CSV files are flexible but require explicit column definitions so that
`pymovements` knows how to interpret the data. Below is a toy examples of eye-tracking data samples stored in a `csv` file.

In [None]:
import polars as pl

import pymovements as pm
from pymovements.gaze.experiment import Experiment

csv_example = pl.read_csv(
    '../../examples/gaze-toy-example.csv',
)

In [None]:
csv_example.head(5)

### Time Information

When loading gaze data with {py:func}`~pymovements.gaze.from_csv()`, the column containing timestamps must be specified via the `time_column` parameter if it is not already named `time`. This column will be internally standardized to `time` within the resulting {py:class}`~pymovements.Gaze` object to ensure a consistent temporal representation across datasets.

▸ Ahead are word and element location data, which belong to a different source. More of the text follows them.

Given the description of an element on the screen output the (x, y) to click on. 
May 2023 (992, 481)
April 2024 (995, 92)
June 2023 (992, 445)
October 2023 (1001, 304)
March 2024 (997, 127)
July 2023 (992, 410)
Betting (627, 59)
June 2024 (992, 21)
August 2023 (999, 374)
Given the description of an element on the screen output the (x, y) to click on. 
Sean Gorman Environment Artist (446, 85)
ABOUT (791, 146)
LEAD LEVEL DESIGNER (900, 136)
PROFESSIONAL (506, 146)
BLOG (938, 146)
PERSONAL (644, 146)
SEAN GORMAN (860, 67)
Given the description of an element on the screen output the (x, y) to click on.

If `time_unit` is not specified (`None`), timestamps are assumed to be in milliseconds. Supported units are:

- `'ms'` — milliseconds (default)  
- `'s'` — seconds  
- `'step'` — sampling steps  

If `time_unit='step'`, an {py:class}`~pymovements.Experiment` definition with a sampling rate must be provided so that timestamps can be converted to milliseconds. If no `time_column` is provided, the data are assumed not to contain explicit timestamps. In that case, a time axis can be generated later based on the sampling rate defined in the experiment (see {doc}`Experiment Configuration <../experiment>`).

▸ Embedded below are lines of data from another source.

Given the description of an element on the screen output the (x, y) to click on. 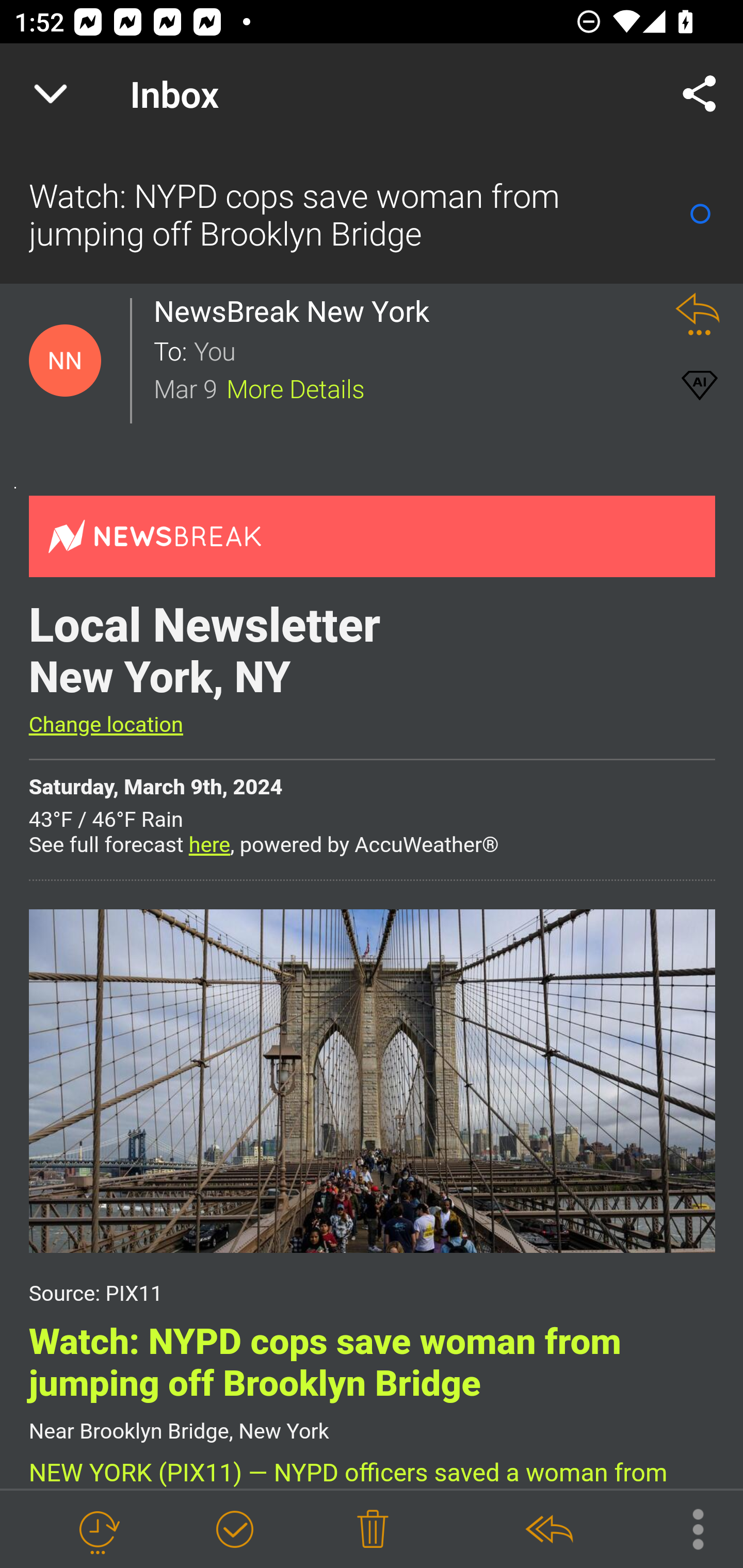
Navigate up (50, 93)
Share (699, 93)
Mark as Read (699, 213)
NewsBreak New York (296, 310)
Contact Details (64, 360)
You (422, 349)
More Details (295, 387)
Change location (105, 724)
here (209, 845)
1 local news image (371, 1079)
More Options (687, 1528)
Snooze (97, 1529)
Mark as Done (234, 1529)
Delete (372, 1529)
Reply All (548, 1529)
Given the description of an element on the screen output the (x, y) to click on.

### Defining Gaze Components

Gaze signals are typically stored in separate columns of the CSV file (e.g., `x_left`, `y_left`).  
The following component parameters specify how these flat columns should be grouped into structured gaze components inside the {py:class}`~pymovements.Gaze` object:

| Parameter | Expects | Creates Nested Column | Unit |
|------------|----------|------------------------|-------|
| `pixel_columns` | List of pixel coordinate columns | `pixel` | pixels (`px`) |
| `position_columns` | List of dva coordinate columns | `position` | `dva` (`°`) |
| `velocity_columns` | List of velocity component columns | `velocity` | `dva/s` or `px/s` |
| `acceleration_columns` | List of acceleration component columns | `acceleration` | `dva/s²` or `px/s²` |
| `distance_column` | Single column name | `distance` | `cm` |

If a non-empty list is passed to one of the component parameters, the specified columns are merged into a single nested list column in `samples`.

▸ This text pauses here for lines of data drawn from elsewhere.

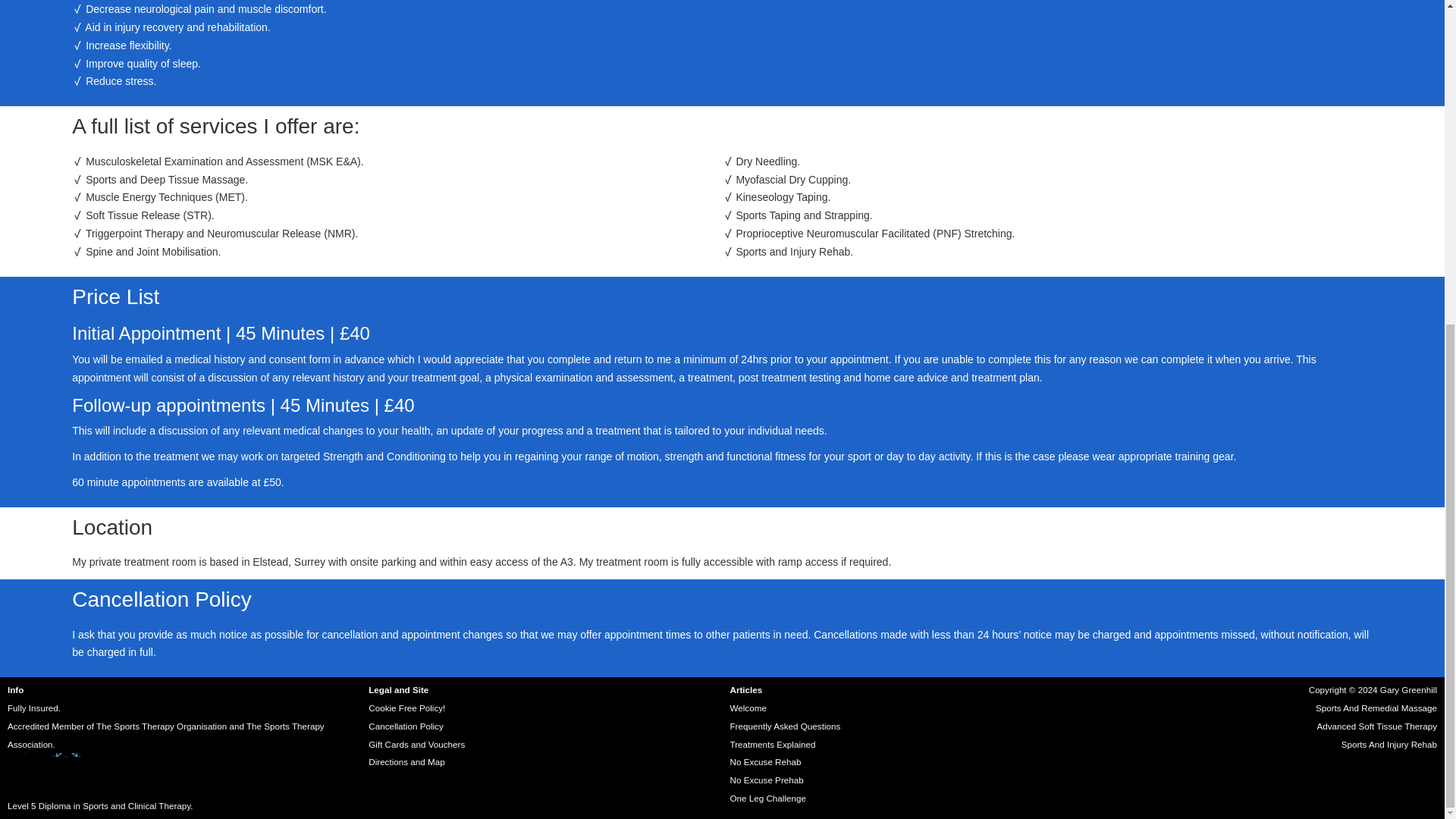
Frequently Asked Questions (784, 726)
No Excuse Prehab (766, 779)
Cancellation Policy (405, 726)
Gift Cards and Vouchers (416, 744)
Directions and Map (406, 761)
One Leg Challenge (767, 798)
No Excuse Rehab (764, 761)
Welcome (747, 707)
Treatments Explained (772, 744)
Given the description of an element on the screen output the (x, y) to click on. 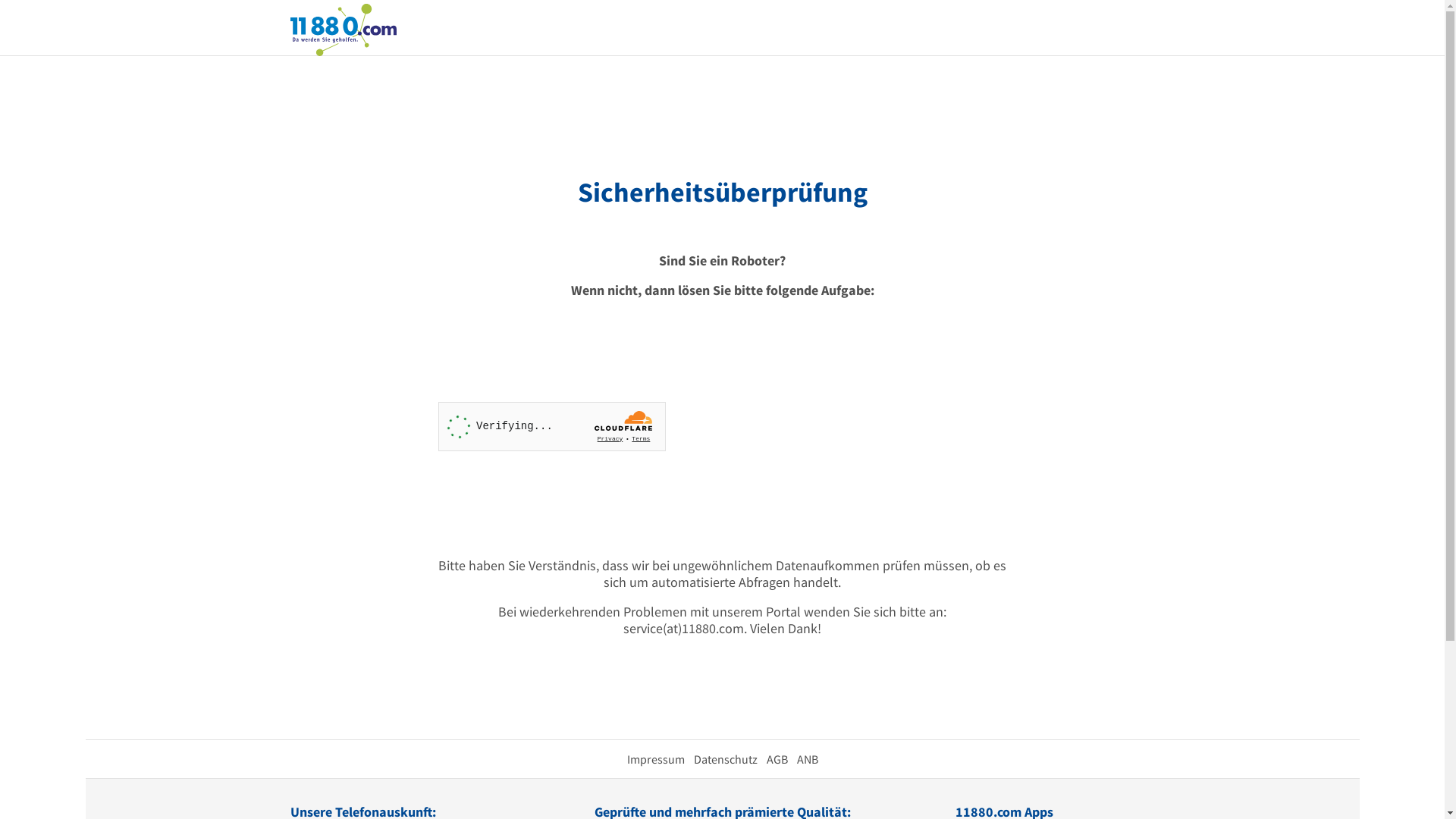
AGB Element type: text (776, 758)
Datenschutz Element type: text (724, 758)
ANB Element type: text (806, 758)
11880.com Element type: hover (342, 28)
Widget containing a Cloudflare security challenge Element type: hover (551, 426)
Impressum Element type: text (655, 758)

The supported number of component columns with the expected order are:

- **0 columns** → no nested column created  
- **2 columns** → monocular (`x`, `y`)  
- **4 columns** → binocular (`x_left`, `y_left`, `x_right`, `y_right`)  
- **6 columns** → binocular + cyclopian coordinates  

### Pixel vs. Position Coordinates

You typically provide **either**:

- `pixel_columns` — if your data are in screen pixels (common for raw exports)
- `position_columns` — if your data are already converted to degrees of visual angle (dva)

If both are provided, `pymovements` keeps both representations, allowing you to switch between coordinate systems without recomputing. Conversions between pixel and `dva` coordinates require a valid {py:class}`~pymovements.Experiment` with screen geometry and viewing distance.

### Using an Experiment

Providing an {py:class}`~pymovements.Experiment` connects gaze samples to screen geometry and sampling rate. This enables:

- Pixel–dva transformations  
- Velocity and acceleration computation in physical units  
- Time-step conversion when `time_unit="step"`  

If no experiment is provided, gaze data can still be loaded, but certain transformations will not be available.

### Automatic Column Detection 

While `pymovements` provides functionality for automatic column detection, it is still under development. Currently, the naming schemes are:

- column name prefixes define the type of data (e.g., `pixel`, `position`)
- column name suffixes define the component (e.g. `x`, `y`, `xr`, `yl`)

This means only column names like `pixel_x`, `position_xr` or `acceleration_xa` can be inferred. If the described schema fits your set-up, you can enable ``auto_column_detect=True``.

### `from_csv()`

Now putting all this together, we can load our toy example from above directly into {py:class}`~pymovements.Gaze`:

In [None]:
experiment = Experiment(
    screen_width_px=1280,
    screen_height_px=1024,
    screen_width_cm=38,
    screen_height_cm=30.2,
    distance_cm=68,
    origin='upper left',
    sampling_rate=250.0,
)

gaze = pm.gaze.from_csv(
    '../../examples/gaze-toy-example.csv',
    experiment=experiment,
    time_column='time',
    pixel_columns=['x', 'y'],
    time_unit='ms',
)

gaze.samples.head(5)